Try squeezing 30 years of your life into 3 pages, and maybe then you will understand what 3000 years of Chinese history feels like on 300 pages. Somehow though, J.A.G. Roberts pulls it off. The book never leaves you feeling like this or that period was shortchanged. On the contrary, you leave the reading well satisfied, sort of the way you feel after a 4-course meal followed by an espresso and a cigarette. If you supplement the reading with literary samples from the different periods (I used The Norton Anthology of World Literature) and full-color historical maps (Rand McNally), you’re in for quite a ride.

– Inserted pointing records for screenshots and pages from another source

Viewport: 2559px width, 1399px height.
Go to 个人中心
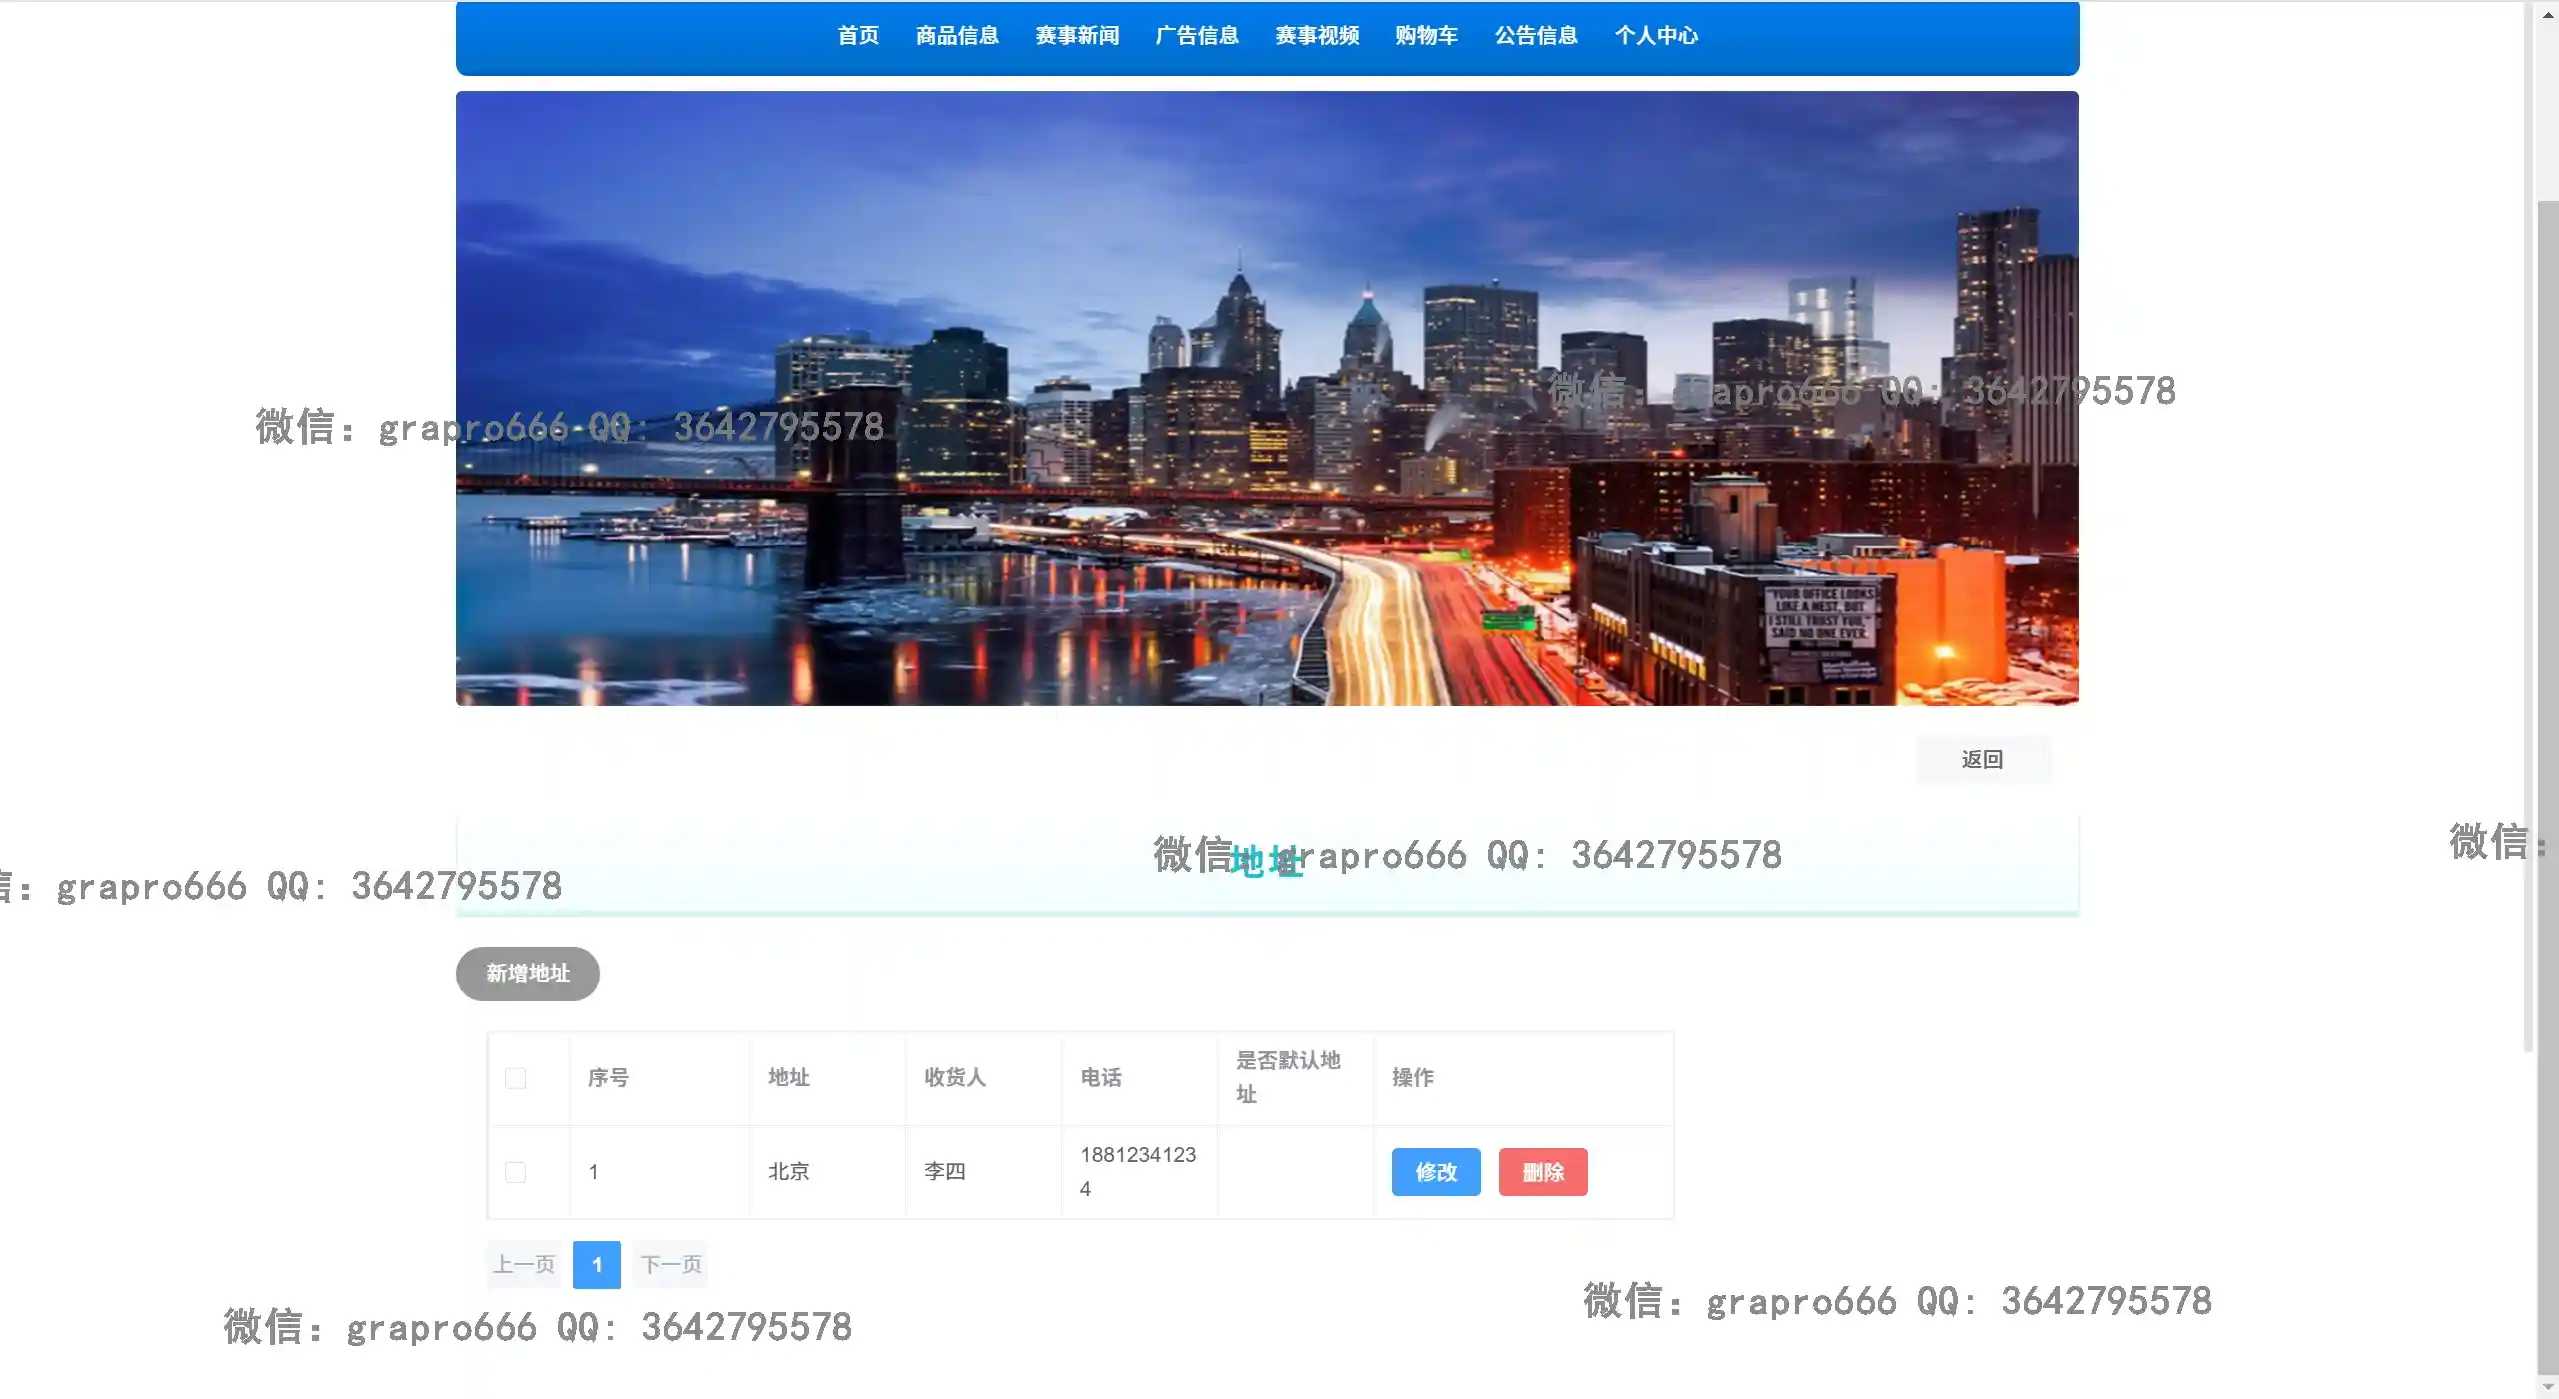coord(1656,36)
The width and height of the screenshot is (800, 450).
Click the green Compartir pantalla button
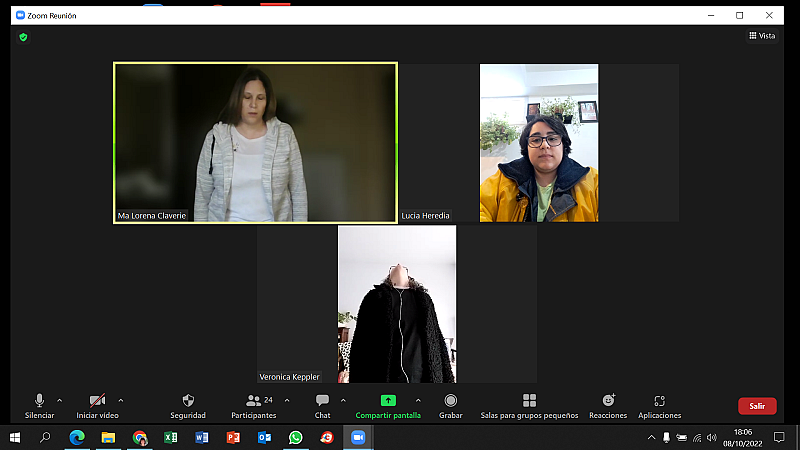click(x=388, y=405)
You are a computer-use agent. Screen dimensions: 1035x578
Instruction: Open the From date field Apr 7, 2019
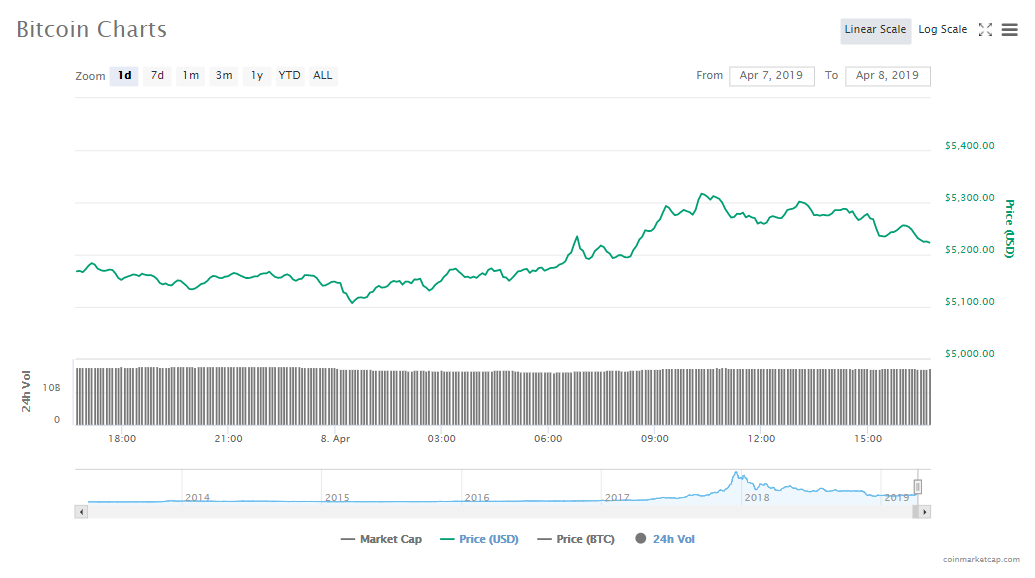click(772, 76)
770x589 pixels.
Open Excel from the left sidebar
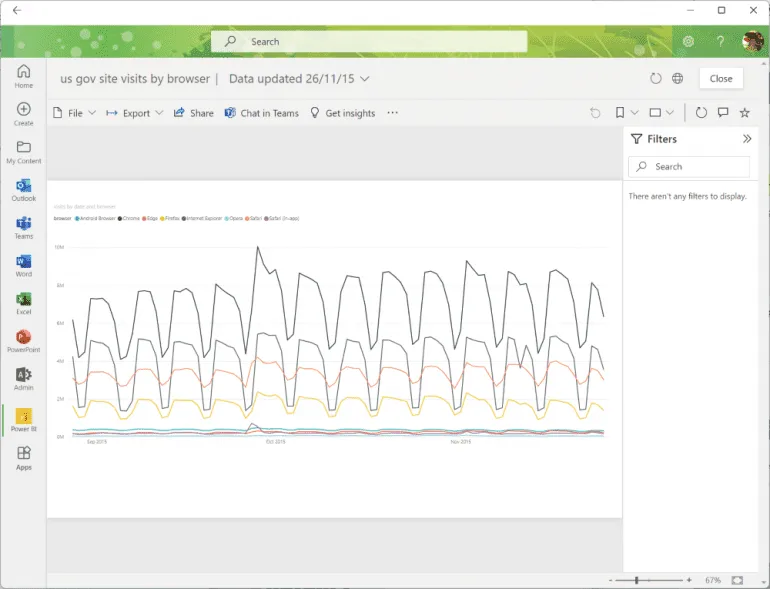tap(23, 303)
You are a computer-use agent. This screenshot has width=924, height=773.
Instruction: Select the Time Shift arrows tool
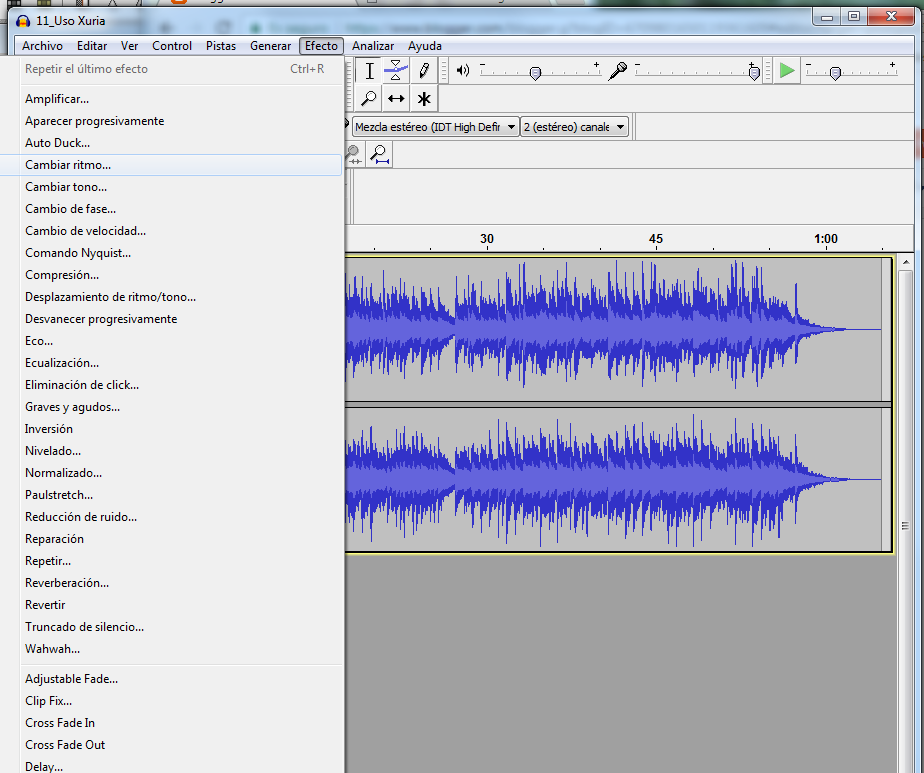[396, 98]
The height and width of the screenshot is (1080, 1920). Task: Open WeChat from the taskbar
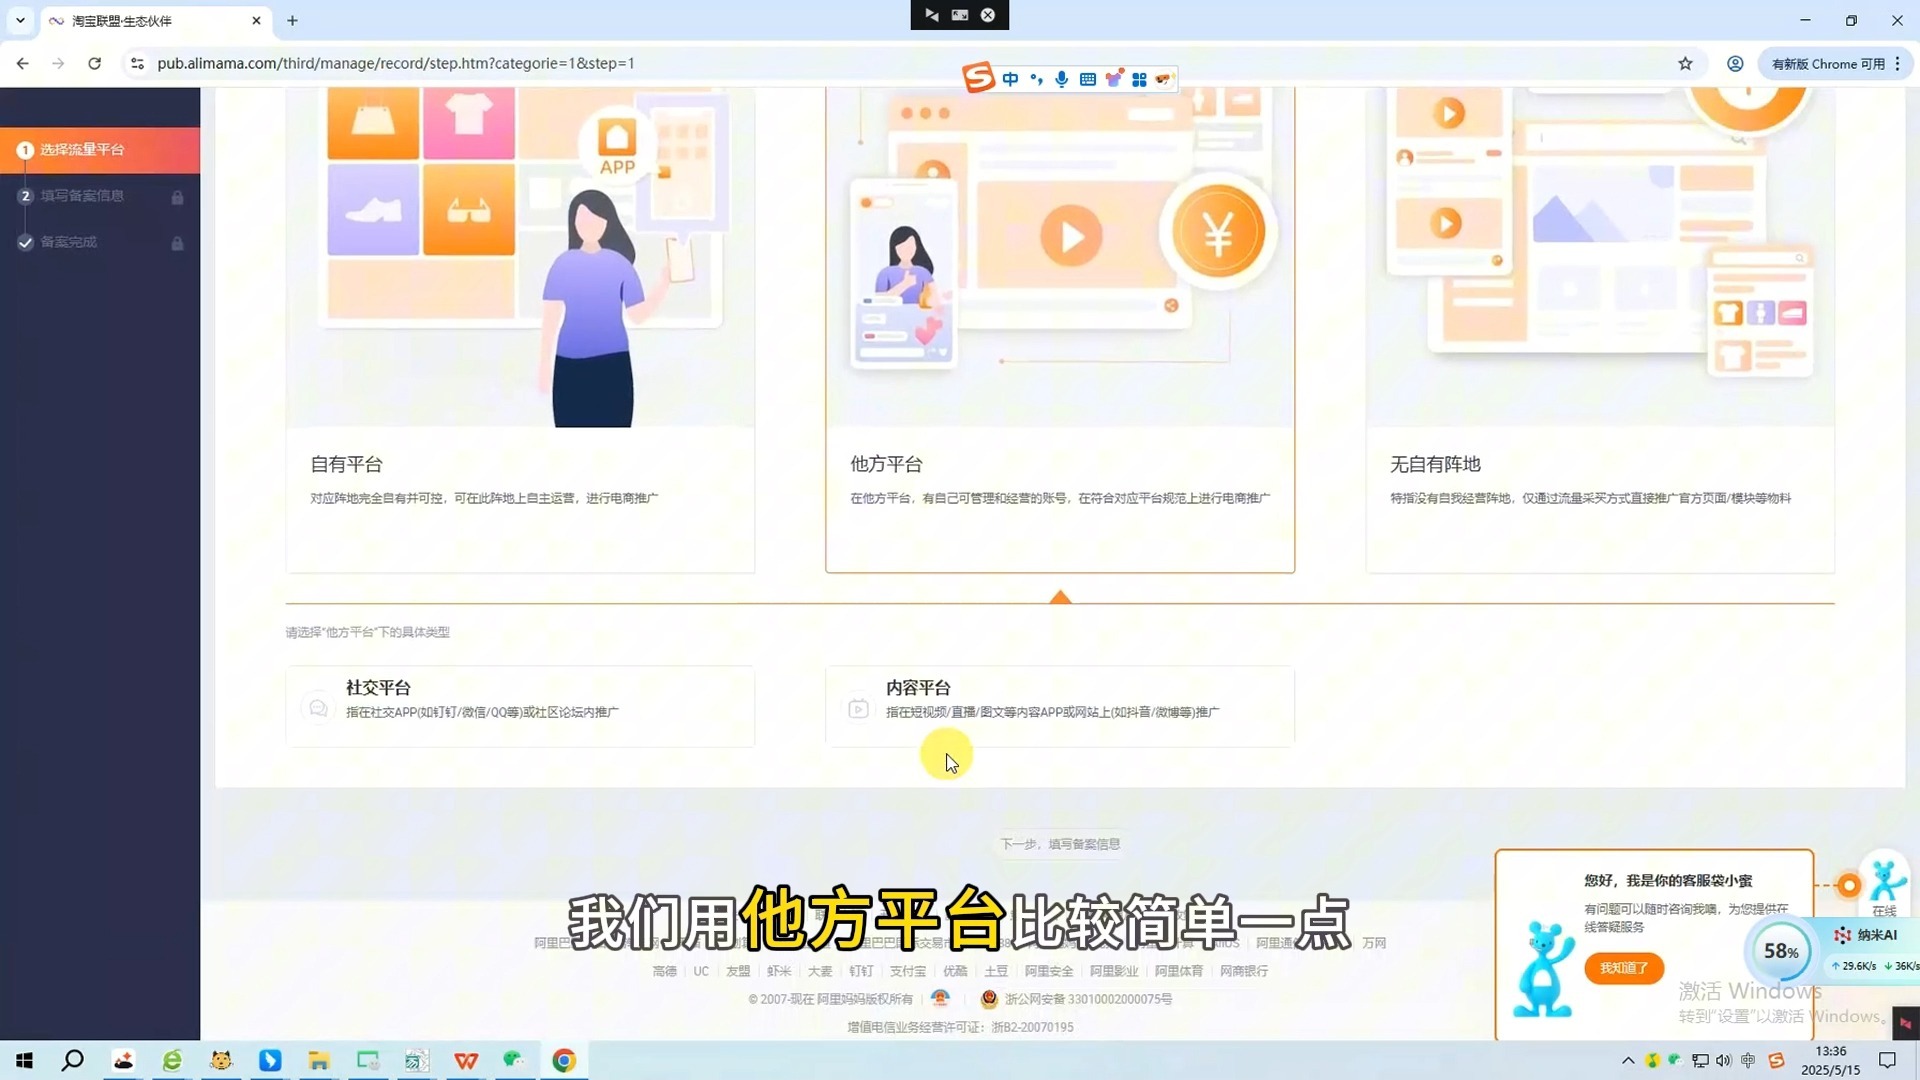[514, 1059]
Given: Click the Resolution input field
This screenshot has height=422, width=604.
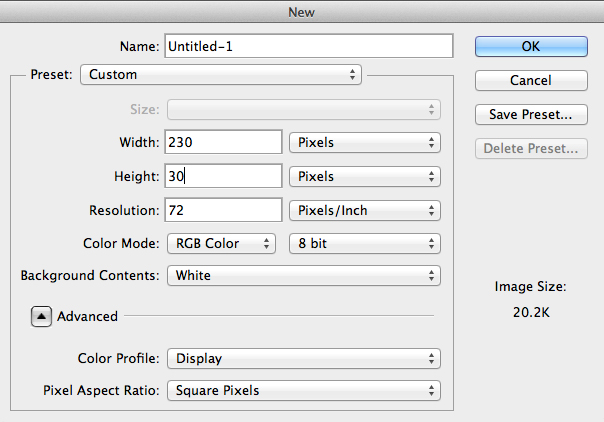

Of particular interest to me were the jinshi examinations, which unbelievably lasted until 1905, and were it not for their inherent conservatism, seemed like a very effective way of encouraging a meritocracy. Instead of abolishing those, I would’ve simply added more science and foreign texts to the Confucian base. At many other similar times during the reading, the pragmatist in me wanted to jump in and say, “Hey wait! We could do this better, Mr. Emperor!” Thinking along those lines, I was able to prolong the reign of the Tang, solve the Ming crisis and avoid the Cultural Revolution. You have to give Roberts credit for rousing the pragmatic beast in me, a feat almost as impressive as his synthetic compilation of what seems to be most of the relevant scholarship, both Chinese and Western, and his ability to make so many characters come to life in such a small space.